On May 23, 2013, Rice filed a motion for a preliminary injunction and a temporary restraining order "staying any attempted eviction from her home pending trial on the merits...." Dkt. 6-1 at 2. On the same day, Rice also filed a motion to remand, or in the alternative to abstain from exercising jurisdiction. Dkt. 5. On May 24, 2013, the Court denied Rice's motion for a temporary restraining order; scheduled a hearing on Rice's motion for a preliminary injunction; and established a briefing schedule. Dkt. 10. On June 17, 2012, the Court held a hearing at which it heard argument on and denied both motions. Dkts. 18 & 19.

II. FACTUAL BACKGROUND

On April 19, 2013, Rice filed suit in King County Superior Court alleging claims against Defendants. See Dkt. 1-1, at 1-16 (Complaint). Rice alleges generally that Citibank had a duty to negotiate a loan modification on her default. Rice claims Citibank's determination that she would not qualify for loan modification (and in initiating foreclosure proceedings gave rise to claims that it improperly foreclosed on her property. Id.

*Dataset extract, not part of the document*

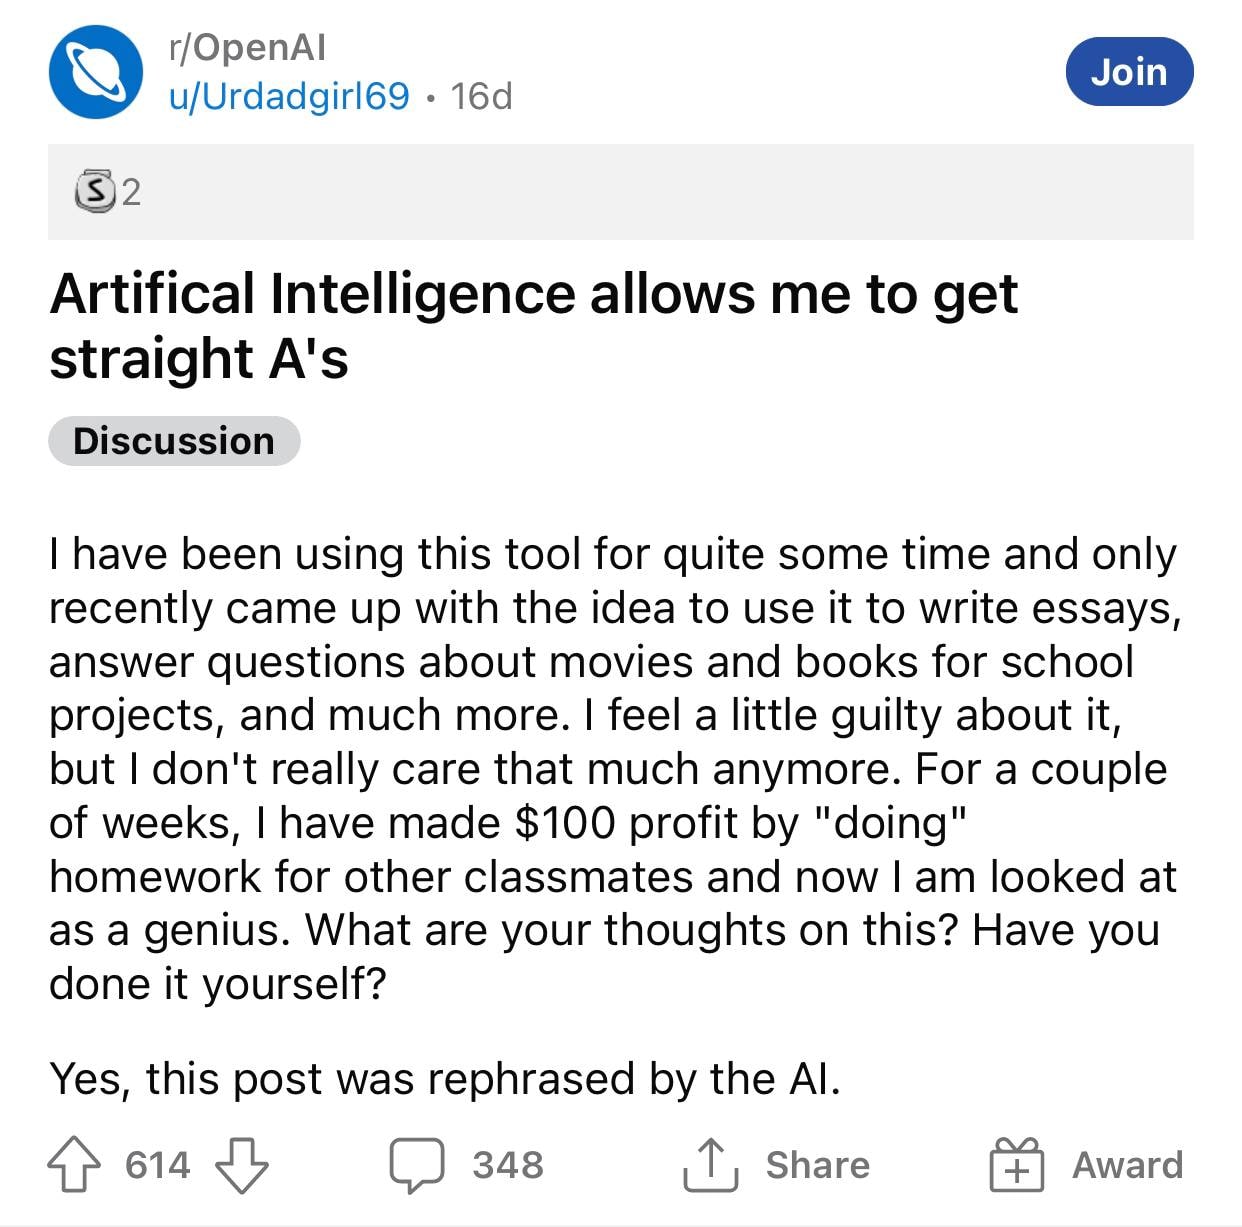Visit u/Urdadgirl69's profile
This screenshot has width=1242, height=1227.
click(x=290, y=96)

Rice admits in her complaint that on October 8, 2012, a Notice of Trustee's Sale was recorded, which set a trustee's sale for February 8, 2013. Id., ¶ 16. The Notice of Trustee's Sale was mailed to Rice in accordance with the requirements of the Deed of Trust Act. See, e.g., Dkt. 14 at 44 (QLS caused copies of the statutory Notice of Trustee's Sale to be transmitted by mail to all persons entitled thereto and either posted or served prior to the statutory minimum number of days before the final sale). Despite notice, Rice did not seek to enjoin the February 8, 2013 trustee's sale, which took place as scheduled. Id., ¶ 18.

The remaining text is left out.